The word covenant means an agreement or compact or contract between at least two beings. In political thought, this comes primarily from the Bible view of the covenant between God and his people, or Israel. In several places in scripture, God declares, "I will be your God and you will be my People" (for example, Exodus 19:5: ". . . if ye will obey my voice . . . and keep my covenant, then ye shall be a peculiar treasure unto me above all people . . ."). This covenant involves God giving his people blessings, protection, prosperity, and love in return for them obeying his laws, commandments, and guidance. A divinely "covenanted people" are chosen by God, for special favor but also special obligations: to live moral, holy, reverent, godly lives, individually and socially. When the people with whom God has made a covenant and whom he has blessed disobey his laws, God brings curses and punishments upon them. The Jewish Bible, or Old Testament, is the story of God's chosen people, the Jews, alternately being faithful to their covenant with God (and prospering) and breaking their covenant with God (and suffering defeat and destruction). This covenant view is taken up by several Protestant Christian churches, especially John Calvin's, and later English and American Puritans. Besides the Old Testament covenant, they added the covenant of grace (or forgiveness through Jesus Christ), church covenants, and governmental covenants. The covenant between God and his people was to be enlivened and represented in the church among Christian believers (who pledged to help each other live a godly life) and the Christian commonwealth (who pledged to serve God, obey his laws, and spread his gospel).
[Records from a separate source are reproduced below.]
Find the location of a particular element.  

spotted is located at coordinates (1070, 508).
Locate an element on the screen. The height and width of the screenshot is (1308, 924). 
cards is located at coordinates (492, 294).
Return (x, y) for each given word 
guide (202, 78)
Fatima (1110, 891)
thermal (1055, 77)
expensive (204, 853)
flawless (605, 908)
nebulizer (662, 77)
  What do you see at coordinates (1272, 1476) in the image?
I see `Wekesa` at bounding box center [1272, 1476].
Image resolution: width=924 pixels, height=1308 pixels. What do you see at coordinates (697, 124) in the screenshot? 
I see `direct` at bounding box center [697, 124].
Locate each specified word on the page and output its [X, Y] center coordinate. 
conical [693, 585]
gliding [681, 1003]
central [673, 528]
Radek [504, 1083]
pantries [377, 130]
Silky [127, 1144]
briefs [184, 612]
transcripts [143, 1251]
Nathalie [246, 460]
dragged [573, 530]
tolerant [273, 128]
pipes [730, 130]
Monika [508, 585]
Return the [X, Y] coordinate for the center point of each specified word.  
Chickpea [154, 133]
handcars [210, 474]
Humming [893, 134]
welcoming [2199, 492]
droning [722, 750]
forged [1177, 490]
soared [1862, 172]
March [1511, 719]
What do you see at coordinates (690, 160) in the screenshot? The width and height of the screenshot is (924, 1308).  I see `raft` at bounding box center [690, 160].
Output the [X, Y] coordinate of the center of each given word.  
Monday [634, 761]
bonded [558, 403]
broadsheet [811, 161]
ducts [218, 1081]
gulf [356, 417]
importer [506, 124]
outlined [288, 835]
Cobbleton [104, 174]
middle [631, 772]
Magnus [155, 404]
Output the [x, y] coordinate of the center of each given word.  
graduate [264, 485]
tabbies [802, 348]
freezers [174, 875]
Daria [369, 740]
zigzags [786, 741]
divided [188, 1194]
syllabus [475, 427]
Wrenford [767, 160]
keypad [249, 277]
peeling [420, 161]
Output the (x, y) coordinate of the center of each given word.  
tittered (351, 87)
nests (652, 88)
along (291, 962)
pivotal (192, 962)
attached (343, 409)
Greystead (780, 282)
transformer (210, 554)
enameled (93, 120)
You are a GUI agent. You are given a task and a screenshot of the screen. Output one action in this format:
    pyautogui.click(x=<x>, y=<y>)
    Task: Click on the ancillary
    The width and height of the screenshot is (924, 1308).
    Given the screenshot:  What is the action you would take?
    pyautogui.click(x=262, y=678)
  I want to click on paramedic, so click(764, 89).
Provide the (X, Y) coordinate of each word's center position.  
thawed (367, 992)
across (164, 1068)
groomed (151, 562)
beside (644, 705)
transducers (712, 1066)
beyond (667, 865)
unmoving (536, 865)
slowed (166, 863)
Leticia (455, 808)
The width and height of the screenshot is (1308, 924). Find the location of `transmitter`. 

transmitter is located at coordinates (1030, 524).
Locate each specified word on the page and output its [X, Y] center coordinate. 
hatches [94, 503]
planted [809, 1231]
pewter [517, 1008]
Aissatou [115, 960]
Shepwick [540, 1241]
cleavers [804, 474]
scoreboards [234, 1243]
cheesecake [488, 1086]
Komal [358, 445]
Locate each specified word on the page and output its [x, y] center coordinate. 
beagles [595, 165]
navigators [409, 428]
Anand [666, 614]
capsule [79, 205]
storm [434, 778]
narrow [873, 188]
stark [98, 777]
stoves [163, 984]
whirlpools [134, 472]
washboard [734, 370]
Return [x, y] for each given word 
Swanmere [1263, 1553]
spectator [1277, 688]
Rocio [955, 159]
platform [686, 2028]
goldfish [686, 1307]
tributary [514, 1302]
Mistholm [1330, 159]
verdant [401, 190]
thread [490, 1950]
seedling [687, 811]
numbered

When the English Puritans arrived in America, they wrote and signed the Mayflower Compact, a covenant among themselves, God, the church, and their government. America saw itself as a New Israel, God's people under special divine blessing and protection as long as they followed God's laws, but who were able to lose God's provision if they sinned. Early Massachusetts governor John Winthrop said, "Thus stands the cause between God and us; we are entered into Covenant with him for this work. . . . We shall be as a City on a Hill." Such a view of Christian America's unique calling and responsibility to build a godly society continues in U.S. culture down to Ronald Reagan's presidency. The fear of U.S. conservative Christians that their country has broken its covenant with God through immorality, greed, and secularism fuels the political movement of the Religious right.
Covenant theology also known as "federal" theology influences modern political theories of social compact, social contract, and federalism, as well as a providential view of U.S. history.